Another embarrassing episode was a Nov. 31 feature (“LSU Prof Sees Robotic Alligators On Horizon”) in which I reported the absolutely incorrect information that Nelly was “a really effeminate interior designer who runs a Christopher Street bar called The Powderpuff.” That one’s still in mediation.
I need to get a lot more conscientious about my fact-checking as I’m about to start work on a File 13 about Lil’ Wayne, the classic American actor who starred in such cinematic standards as The Searchers and True Grit.
Experimental Music Really Is Torture
One of the forms of torture pioneered by the United States at Guantanamo Bay was to play music by Skinny Puppy at loud volumes in an effort to disturb or disorient prisoners. So reports the BBC.
Skinny Puppy says it wasn’t asked if its music could be played. If it had been, the answer probably would have been no. Band member Cevin Key told the CTV (Canadian TV) network, “I am not only against the fact they’re using our music to inflict damage on somebody else but [also that] they are doing it without anybody’s permission.”
Skinny Puppy sent the U.S. Army a bill for $666,000. When asked about the matter by the BBC, the Army said it hadn’t received the invoice.
Skinny Puppy was one of the best known experimental bands that sprang up in the post-punk era of the late ‘70s and early ‘80s. Its music, which ranged from 20-minute-long sound collages to short cuts with poppy electronic beats, was variously called industrial, noise or experimental.

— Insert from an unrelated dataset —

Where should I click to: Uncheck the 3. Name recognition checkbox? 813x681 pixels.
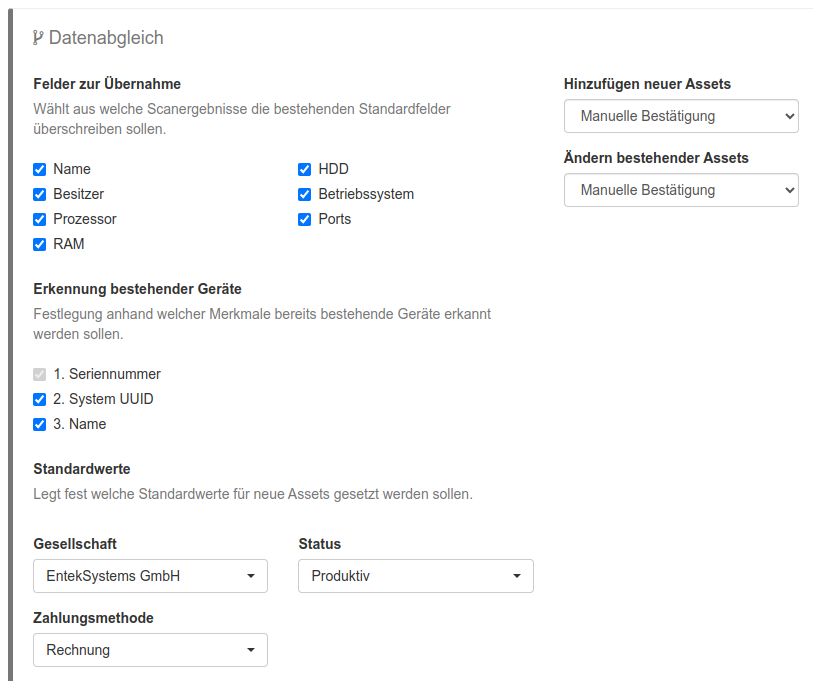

Of the ensembles of this type, Skinny Puppy was one of the few that enjoyed some popularity, and the band still has a loyal cult following. In fact, it learned about the Guantanamo situation because a guard at the torture prison was a Skinny Puppy fan and endeavored to contact the band about the matter.
According to the BBC, music the U.S. Army has used to torture people in both Guantanamo and the Middle East includes — believe it or not — Metallica, Nine Inch Nails, Queen and Sesame Street Soundtracks. I’m sorry, but if the U.S. Army is trying to torture men with the song “Fat-Bottomed Girls,” it’s fighting a losing battle.